## Start AVAILABLE DATA
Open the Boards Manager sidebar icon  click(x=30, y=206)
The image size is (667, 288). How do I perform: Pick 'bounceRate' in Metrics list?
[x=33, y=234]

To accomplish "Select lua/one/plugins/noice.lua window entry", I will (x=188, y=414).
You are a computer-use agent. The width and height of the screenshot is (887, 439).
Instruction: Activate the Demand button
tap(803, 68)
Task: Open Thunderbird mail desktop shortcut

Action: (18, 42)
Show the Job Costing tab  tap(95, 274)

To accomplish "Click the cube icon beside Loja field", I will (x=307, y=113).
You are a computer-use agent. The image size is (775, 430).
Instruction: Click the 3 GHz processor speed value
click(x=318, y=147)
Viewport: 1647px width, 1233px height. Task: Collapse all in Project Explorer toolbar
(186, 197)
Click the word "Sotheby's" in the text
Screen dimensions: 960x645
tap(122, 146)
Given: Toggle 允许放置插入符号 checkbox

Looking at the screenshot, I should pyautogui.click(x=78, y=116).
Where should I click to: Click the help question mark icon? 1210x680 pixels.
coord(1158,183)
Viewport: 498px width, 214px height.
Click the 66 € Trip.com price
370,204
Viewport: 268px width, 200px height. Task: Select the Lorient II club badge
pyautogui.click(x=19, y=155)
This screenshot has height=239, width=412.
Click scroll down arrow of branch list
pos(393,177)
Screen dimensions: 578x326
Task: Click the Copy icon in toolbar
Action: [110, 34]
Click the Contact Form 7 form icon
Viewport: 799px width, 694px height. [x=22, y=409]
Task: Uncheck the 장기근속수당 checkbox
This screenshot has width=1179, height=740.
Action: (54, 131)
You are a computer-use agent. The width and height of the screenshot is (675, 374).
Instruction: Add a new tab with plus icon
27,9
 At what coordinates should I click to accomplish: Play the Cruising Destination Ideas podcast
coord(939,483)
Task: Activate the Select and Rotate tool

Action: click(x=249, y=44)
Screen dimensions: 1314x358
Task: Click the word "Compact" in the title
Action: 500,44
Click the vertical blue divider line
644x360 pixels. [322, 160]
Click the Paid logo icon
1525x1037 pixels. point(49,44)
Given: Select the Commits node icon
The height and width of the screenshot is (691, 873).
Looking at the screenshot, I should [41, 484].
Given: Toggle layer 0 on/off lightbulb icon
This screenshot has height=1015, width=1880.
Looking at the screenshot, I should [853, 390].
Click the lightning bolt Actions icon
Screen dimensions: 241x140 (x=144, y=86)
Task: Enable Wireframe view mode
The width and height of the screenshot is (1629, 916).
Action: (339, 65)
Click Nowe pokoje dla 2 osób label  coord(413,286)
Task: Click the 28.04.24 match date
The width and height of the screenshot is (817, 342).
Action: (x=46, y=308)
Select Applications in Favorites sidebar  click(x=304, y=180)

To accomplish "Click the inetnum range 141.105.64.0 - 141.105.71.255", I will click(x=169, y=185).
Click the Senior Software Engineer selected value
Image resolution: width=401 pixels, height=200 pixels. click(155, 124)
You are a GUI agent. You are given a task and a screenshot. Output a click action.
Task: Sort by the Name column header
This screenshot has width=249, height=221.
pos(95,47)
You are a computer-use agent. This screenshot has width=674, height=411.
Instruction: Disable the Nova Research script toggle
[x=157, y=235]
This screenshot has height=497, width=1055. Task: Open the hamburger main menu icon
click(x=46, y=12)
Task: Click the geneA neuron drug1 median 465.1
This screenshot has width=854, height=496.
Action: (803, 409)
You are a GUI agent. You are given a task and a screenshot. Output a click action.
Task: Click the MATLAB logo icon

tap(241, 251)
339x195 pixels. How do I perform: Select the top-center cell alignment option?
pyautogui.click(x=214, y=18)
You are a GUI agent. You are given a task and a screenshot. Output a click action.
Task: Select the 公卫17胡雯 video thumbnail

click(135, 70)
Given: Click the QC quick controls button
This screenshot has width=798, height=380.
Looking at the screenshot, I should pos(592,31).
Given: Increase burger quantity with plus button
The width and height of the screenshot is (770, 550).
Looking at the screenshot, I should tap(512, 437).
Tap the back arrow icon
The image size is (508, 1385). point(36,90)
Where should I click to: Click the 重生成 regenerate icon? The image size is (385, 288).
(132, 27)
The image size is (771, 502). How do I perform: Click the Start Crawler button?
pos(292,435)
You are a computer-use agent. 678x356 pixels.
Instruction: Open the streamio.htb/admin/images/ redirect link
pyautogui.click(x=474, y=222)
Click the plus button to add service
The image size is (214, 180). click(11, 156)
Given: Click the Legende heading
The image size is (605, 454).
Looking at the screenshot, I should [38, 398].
## End AVAILABLE DATA
Rewrite every line above as a Markdown table with two columns, Row and Line text. Number the rows in order and leave out the blank lines.

COMPLETED TASK ▸
| Row | Line text |
|---|---|
| 1 | Open the Boards Manager sidebar icon  click(x=30, y=206) |
| 2 | The image size is (667, 288). How do I perform: Pick 'bounceRate' in Metrics list? |
| 3 | [x=33, y=234] |
| 4 | To accomplish "Select lua/one/plugins/noice.lua window entry", I will (x=188, y=414). |
| 5 | You are a computer-use agent. The width and height of the screenshot is (887, 439). |
| 6 | Instruction: Activate the Demand button |
| 7 | tap(803, 68) |
| 8 | Task: Open Thunderbird mail desktop shortcut |
| 9 | Action: (18, 42) |
| 10 | Show the Job Costing tab  tap(95, 274) |
| 11 | To accomplish "Click the cube icon beside Loja field", I will (x=307, y=113). |
| 12 | You are a computer-use agent. The image size is (775, 430). |
| 13 | Instruction: Click the 3 GHz processor speed value |
| 14 | click(x=318, y=147) |
| 15 | Viewport: 1647px width, 1233px height. Task: Collapse all in Project Explorer toolbar |
| 16 | (186, 197) |
| 17 | Click the word "Sotheby's" in the text |
| 18 | Screen dimensions: 960x645 |
| 19 | tap(122, 146) |
| 20 | Given: Toggle 允许放置插入符号 checkbox |
| 21 | Looking at the screenshot, I should pyautogui.click(x=78, y=116). |
| 22 | Where should I click to: Click the help question mark icon? 1210x680 pixels. |
| 23 | coord(1158,183) |
| 24 | Viewport: 498px width, 214px height. |
| 25 | Click the 66 € Trip.com price |
| 26 | 370,204 |
| 27 | Viewport: 268px width, 200px height. Task: Select the Lorient II club badge |
| 28 | pyautogui.click(x=19, y=155) |
| 29 | This screenshot has height=239, width=412. |
| 30 | Click scroll down arrow of branch list |
| 31 | pos(393,177) |
| 32 | Screen dimensions: 578x326 |
| 33 | Task: Click the Copy icon in toolbar |
| 34 | Action: [110, 34] |
| 35 | Click the Contact Form 7 form icon |
| 36 | Viewport: 799px width, 694px height. [x=22, y=409] |
| 37 | Task: Uncheck the 장기근속수당 checkbox |
| 38 | This screenshot has width=1179, height=740. |
| 39 | Action: (54, 131) |
| 40 | You are a computer-use agent. The width and height of the screenshot is (675, 374). |
| 41 | Instruction: Add a new tab with plus icon |
| 42 | 27,9 |
| 43 |  At what coordinates should I click to accomplish: Play the Cruising Destination Ideas podcast |
| 44 | coord(939,483) |
| 45 | Task: Activate the Select and Rotate tool |
| 46 | Action: click(x=249, y=44) |
| 47 | Screen dimensions: 1314x358 |
| 48 | Task: Click the word "Compact" in the title |
| 49 | Action: 500,44 |
| 50 | Click the vertical blue divider line |
| 51 | 644x360 pixels. [322, 160] |
| 52 | Click the Paid logo icon |
| 53 | 1525x1037 pixels. point(49,44) |
| 54 | Given: Select the Commits node icon |
| 55 | The height and width of the screenshot is (691, 873). |
| 56 | Looking at the screenshot, I should [41, 484]. |
| 57 | Given: Toggle layer 0 on/off lightbulb icon |
| 58 | This screenshot has height=1015, width=1880. |
| 59 | Looking at the screenshot, I should [853, 390]. |
| 60 | Click the lightning bolt Actions icon |
| 61 | Screen dimensions: 241x140 (x=144, y=86) |
| 62 | Task: Enable Wireframe view mode |
| 63 | The width and height of the screenshot is (1629, 916). |
| 64 | Action: (339, 65) |
| 65 | Click Nowe pokoje dla 2 osób label  coord(413,286) |
| 66 | Task: Click the 28.04.24 match date |
| 67 | The width and height of the screenshot is (817, 342). |
| 68 | Action: (x=46, y=308) |
| 69 | Select Applications in Favorites sidebar  click(x=304, y=180) |
| 70 | To accomplish "Click the inetnum range 141.105.64.0 - 141.105.71.255", I will click(x=169, y=185). |
| 71 | Click the Senior Software Engineer selected value |
| 72 | Image resolution: width=401 pixels, height=200 pixels. click(155, 124) |
| 73 | You are a GUI agent. You are given a task and a screenshot. Output a click action. |
| 74 | Task: Sort by the Name column header |
| 75 | This screenshot has width=249, height=221. |
| 76 | pos(95,47) |
| 77 | You are a computer-use agent. This screenshot has width=674, height=411. |
| 78 | Instruction: Disable the Nova Research script toggle |
| 79 | [x=157, y=235] |
| 80 | This screenshot has height=497, width=1055. Task: Open the hamburger main menu icon |
| 81 | click(x=46, y=12) |
| 82 | Task: Click the geneA neuron drug1 median 465.1 |
| 83 | This screenshot has width=854, height=496. |
| 84 | Action: (803, 409) |
| 85 | You are a GUI agent. You are given a task and a screenshot. Output a click action. |
| 86 | Task: Click the MATLAB logo icon |
| 87 | tap(241, 251) |
| 88 | 339x195 pixels. How do I perform: Select the top-center cell alignment option? |
| 89 | pyautogui.click(x=214, y=18) |
| 90 | You are a GUI agent. You are given a task and a screenshot. Output a click action. |
| 91 | Task: Select the 公卫17胡雯 video thumbnail |
| 92 | click(135, 70) |
| 93 | Given: Click the QC quick controls button |
| 94 | This screenshot has width=798, height=380. |
| 95 | Looking at the screenshot, I should pos(592,31). |
| 96 | Given: Increase burger quantity with plus button |
| 97 | The width and height of the screenshot is (770, 550). |
| 98 | Looking at the screenshot, I should tap(512, 437). |
| 99 | Tap the back arrow icon |
| 100 | The image size is (508, 1385). point(36,90) |
| 101 | Where should I click to: Click the 重生成 regenerate icon? The image size is (385, 288). |
| 102 | (132, 27) |
| 103 | The image size is (771, 502). How do I perform: Click the Start Crawler button? |
| 104 | pos(292,435) |
| 105 | You are a computer-use agent. 678x356 pixels. |
| 106 | Instruction: Open the streamio.htb/admin/images/ redirect link |
| 107 | pyautogui.click(x=474, y=222) |
| 108 | Click the plus button to add service |
| 109 | The image size is (214, 180). click(11, 156) |
| 110 | Given: Click the Legende heading |
| 111 | The image size is (605, 454). |
| 112 | Looking at the screenshot, I should [38, 398]. |